New Statesman Turns on Ed mdi-fullscreen

The New Statesman was the only publication to endorse Ed Miliband for the Labour leadership in 2010. Today the magazine turns its back on Ed, arguing “that since then Miliband has failed to find an authentic voice to connect with the electorate”. Jason Cowley writes in this week’s editorial:

“Miliband is very much an old-style Hampstead socialist. He doesn’t really understand the lower middle class or material aspiration. He doesn’t understand Essex Man or Woman. Politics for him must seem at times like an extended PPE seminar: elevated talk about political economy and the good society…

Miliband does not have a compelling personal story to tell the electorate, as Thatcher did about her remarkable journey from the grocer’s shop in Grantham and the values that sustained her along the way or Alan Johnson does about his rise from an impoverished childhood in west London.

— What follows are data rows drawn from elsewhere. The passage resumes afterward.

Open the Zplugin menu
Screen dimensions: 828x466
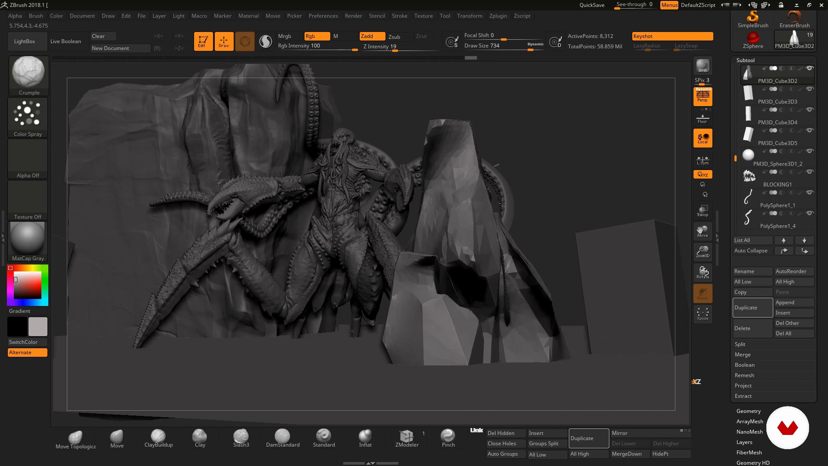498,16
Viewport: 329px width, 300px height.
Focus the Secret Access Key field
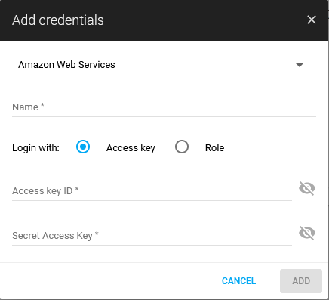tap(152, 236)
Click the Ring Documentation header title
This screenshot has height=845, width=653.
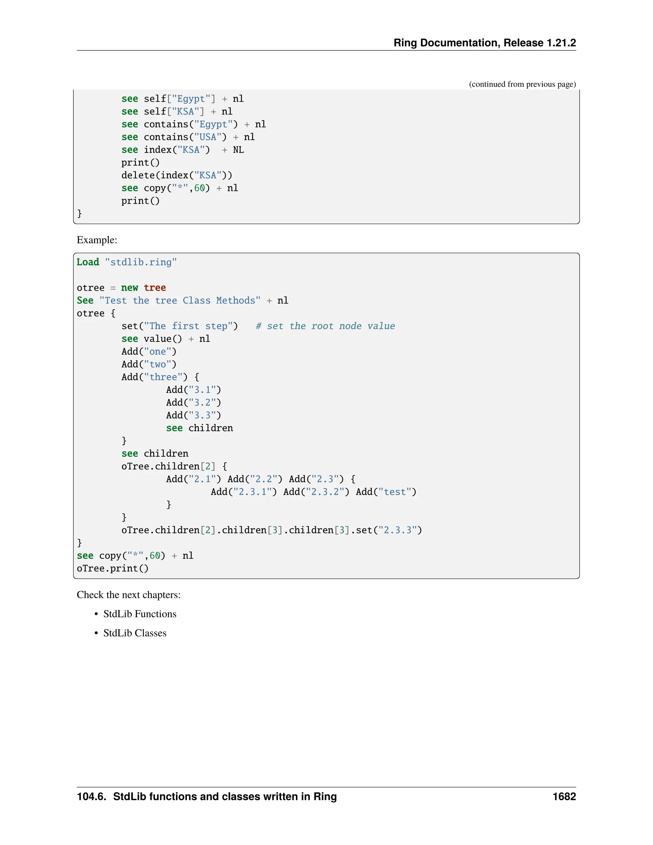[x=484, y=43]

I went to Oxford to study PPE, worked for Gordon Brown, became a cabinet minister and then leader of the party does not quite do it. None of this would matter were Miliband in manner and approach not so much the product of this narrow background…

Miliband is losing the support of the left (to the SNP, to the Greens) without having formed a broader coalition of a kind that defined the early Blair-Brown years. Most damaging, I think, is that he seldom seems optimistic about the country he wishes to lead. Miliband speaks too often of struggle and failure, of people as victims – and it’s true that life is difficult for many. But a nation also wants to feel good about itself and to know in which direction it is moving.”

Usually reliable as a loyal mouthpiece for Labour’s rapid rebuttals, today’s Staggers cover story from George Eaton has some source quotes of a less helpful kind:

“Morale has never been lower,” one shadow cabinet minister told me [ . . . ] No MP I have spoken to has argued that the Labour leader’s parlous ratings aren’t a problem or dismissed them as a “Westminster bubble issue”. “We’re all very, very concerned. The reality is that whilst we don’t have a presidential system, people are thinking increasingly about who they want to be the prime minister,” one shadow minister said. He went on to describe a “sobering moment” in which a voter told him: “You’ve been a fantastic MP, but I’m not going to vote for you. Because Ed’s not prime ministerial… 

One senior MP suggested that Miliband should abandon Westminster, save for Prime Minister’s Questions, and go on a rolling tour of marginal constituencies. “The 200 to 400 voters in key seats who say on the doorstep that he’s the problem, he could win them round by talking to them.” But he doubted whether Miliband had the will to do so. “His confidence has gone. It’s like a light’s gone out,” he lamented.”